Political oath-breakers are not good candidates for helping marital oath-breakers.

Additionally, asking the government to ban pornography is asking politicians to further violate their oaths of office. The spiritual and political parallels with alcohol prohibition could not be clearer. Alcoholism, a spiritual problem, was not a government problem because the Constitution gave no such power to the federal government. Prohibitionists rallied Americans to give that power to the government by amending the Constitution (the 18th Amendment), which gave government power it didn't have before, which gave the sale of alcohol to Al Capone and organized crime, revealing to America that the government cure is worse than the disease. The 21st Amendment repealed the 18th Amendment, removing from government the power to ban alcohol.

Washington D.C. has no Constitutional power to ban pornography, and asking politicians to do so is asking them to violate their oath to abide by the Constitution's limits on government, further destroying America's already-dwindling respect for oaths.

The answer to the pornography problem is not adding more powers to the government, but removing them all. We must end government education, government funding for planned parenthood, government AIDS research, government aid to the progeny of Kinsey and his "researchers," and government funding of pornography in the name of "art" -- all of which distort and corrupt spiritual values and promote the pornographic worldview -- and all unconstitutional programs which make a mockery of the politicians' oaths of office.

With government out of the way, Americans will have more money to give to organizations like Focus on the Family, which promote a healthy understanding of marriage and promise-keeping.

Pornography is the tip of the iceberg.
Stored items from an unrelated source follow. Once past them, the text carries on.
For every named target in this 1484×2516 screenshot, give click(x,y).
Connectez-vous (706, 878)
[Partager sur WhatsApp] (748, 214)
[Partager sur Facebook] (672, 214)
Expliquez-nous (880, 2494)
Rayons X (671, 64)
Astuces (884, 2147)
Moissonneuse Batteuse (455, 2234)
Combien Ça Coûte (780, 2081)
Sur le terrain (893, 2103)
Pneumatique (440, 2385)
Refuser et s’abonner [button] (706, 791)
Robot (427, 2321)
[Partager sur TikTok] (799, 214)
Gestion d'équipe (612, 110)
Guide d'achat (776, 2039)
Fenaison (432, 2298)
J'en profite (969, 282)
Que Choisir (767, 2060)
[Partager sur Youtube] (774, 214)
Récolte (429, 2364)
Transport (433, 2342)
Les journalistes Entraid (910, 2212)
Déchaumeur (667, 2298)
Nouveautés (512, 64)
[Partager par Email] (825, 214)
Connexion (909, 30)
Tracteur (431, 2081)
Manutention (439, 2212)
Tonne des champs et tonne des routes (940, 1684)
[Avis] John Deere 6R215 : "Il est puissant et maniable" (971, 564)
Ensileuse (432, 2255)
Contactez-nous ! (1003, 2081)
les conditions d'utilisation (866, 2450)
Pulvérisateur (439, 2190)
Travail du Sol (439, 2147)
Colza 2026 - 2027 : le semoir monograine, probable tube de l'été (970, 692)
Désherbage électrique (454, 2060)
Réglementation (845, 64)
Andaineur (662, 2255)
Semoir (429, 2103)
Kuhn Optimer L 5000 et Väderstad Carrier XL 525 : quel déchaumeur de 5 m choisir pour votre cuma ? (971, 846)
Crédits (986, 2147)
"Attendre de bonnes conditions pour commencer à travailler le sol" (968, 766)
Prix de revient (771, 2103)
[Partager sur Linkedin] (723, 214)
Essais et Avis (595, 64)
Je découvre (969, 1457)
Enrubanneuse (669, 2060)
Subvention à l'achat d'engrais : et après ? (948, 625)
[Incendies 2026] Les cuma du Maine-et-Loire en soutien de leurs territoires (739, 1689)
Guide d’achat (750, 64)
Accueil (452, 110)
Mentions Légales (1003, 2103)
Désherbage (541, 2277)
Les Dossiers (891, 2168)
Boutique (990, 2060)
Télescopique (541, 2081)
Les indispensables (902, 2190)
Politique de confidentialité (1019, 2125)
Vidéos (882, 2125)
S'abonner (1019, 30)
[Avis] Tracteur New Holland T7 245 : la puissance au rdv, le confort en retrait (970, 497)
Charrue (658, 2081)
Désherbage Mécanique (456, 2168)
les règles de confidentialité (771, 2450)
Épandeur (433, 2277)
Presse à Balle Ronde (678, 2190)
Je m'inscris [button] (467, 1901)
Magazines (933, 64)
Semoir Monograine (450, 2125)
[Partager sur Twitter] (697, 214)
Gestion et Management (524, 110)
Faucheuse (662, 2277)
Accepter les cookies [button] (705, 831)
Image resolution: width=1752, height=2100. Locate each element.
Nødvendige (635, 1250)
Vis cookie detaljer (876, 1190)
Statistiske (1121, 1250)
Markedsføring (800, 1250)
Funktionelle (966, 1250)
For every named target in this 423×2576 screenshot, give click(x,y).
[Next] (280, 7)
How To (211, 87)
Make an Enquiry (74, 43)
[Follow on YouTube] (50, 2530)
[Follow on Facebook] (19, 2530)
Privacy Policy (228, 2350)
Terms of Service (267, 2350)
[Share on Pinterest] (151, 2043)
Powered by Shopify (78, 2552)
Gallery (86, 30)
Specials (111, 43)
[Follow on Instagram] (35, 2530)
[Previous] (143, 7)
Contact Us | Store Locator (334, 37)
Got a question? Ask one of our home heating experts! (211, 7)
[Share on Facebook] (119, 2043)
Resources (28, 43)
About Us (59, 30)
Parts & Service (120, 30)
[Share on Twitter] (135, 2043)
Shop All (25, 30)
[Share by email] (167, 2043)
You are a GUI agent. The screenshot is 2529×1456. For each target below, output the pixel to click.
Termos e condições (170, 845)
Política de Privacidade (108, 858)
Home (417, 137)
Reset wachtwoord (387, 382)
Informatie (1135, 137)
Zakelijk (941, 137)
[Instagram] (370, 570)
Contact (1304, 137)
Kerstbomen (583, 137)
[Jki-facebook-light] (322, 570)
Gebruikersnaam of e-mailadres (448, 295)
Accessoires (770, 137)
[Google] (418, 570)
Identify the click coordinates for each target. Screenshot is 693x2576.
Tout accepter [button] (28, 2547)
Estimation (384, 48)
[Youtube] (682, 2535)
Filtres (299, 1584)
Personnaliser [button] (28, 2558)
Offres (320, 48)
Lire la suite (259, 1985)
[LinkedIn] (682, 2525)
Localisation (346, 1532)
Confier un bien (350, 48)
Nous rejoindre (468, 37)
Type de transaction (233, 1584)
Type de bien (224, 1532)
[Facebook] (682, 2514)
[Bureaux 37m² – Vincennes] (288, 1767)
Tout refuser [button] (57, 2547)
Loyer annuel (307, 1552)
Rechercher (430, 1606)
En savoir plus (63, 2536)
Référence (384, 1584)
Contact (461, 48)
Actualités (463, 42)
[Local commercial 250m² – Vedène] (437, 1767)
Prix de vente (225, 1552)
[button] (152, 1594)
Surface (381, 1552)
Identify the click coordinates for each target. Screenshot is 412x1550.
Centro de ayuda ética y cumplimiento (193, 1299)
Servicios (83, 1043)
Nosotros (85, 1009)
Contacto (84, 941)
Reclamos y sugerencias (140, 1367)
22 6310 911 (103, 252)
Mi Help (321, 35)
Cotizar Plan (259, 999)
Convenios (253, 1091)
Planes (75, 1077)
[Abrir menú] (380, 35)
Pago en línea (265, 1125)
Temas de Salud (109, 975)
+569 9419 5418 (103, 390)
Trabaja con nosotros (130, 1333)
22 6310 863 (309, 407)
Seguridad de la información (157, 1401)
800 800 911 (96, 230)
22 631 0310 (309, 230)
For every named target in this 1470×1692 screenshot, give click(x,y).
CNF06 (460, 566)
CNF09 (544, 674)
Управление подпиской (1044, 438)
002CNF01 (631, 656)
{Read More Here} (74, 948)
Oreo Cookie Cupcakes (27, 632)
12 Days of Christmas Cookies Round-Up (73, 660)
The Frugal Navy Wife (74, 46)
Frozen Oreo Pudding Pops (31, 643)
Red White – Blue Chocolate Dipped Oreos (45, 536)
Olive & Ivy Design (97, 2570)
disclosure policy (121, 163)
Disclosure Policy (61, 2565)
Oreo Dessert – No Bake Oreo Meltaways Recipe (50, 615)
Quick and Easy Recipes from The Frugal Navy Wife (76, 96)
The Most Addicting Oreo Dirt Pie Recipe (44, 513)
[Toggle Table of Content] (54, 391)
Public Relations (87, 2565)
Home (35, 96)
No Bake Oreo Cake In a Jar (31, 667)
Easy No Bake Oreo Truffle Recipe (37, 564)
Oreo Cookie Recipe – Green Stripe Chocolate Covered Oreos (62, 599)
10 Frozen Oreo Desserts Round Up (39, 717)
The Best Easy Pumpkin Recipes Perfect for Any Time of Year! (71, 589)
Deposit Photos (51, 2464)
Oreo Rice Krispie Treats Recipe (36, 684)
Below the surface is a nation that has forgotten the "Faith of our Fathers" as set forth in the Declaration of Independence:

• that the existence of God is a "self-evident truth"
• that our rights are the product of intelligent design (not the government)
• that all Americans are obligated to conform their lives to "the Laws of Nature and of Nature's God"
• that our actions must pass judgment with "the Supreme Judge of the world"
• that we should have "a firm reliance on the Protection of Divine Providence."

As we approach the 4th of July, we must remember that the government prohibits public school teachers from teaching students that the Declaration of Independence really is true. Then the government mandates that teachers teach children that the pornographic worldview is the true one.

Libertarianism, like the Bill of Rights, is negative. It limits government, and does not seek to empower it. America became a great nation by fidelity and hard work by millions of people. This was permitted by limiting government. It was families, schools and churches that made Americans faithful and hard-working. Government will not make America moral. Government will not create a man who honors his wife as he should, "to have and to hold, to love and to cherish." Government can only destroy the institutions and associations that do create moral people, beginning with the family.

It is strong families that ultimately eliminate pornography, not strong governments. We need to strengthen families. We need to eliminate pornography. We need to elect libertarians to limit government.

A vote for a politician who promises to "clean up America" and also campaigns on a platform of expanding government programs is a vote for the cultural carcinogens that created the tumor of pornography in the first place.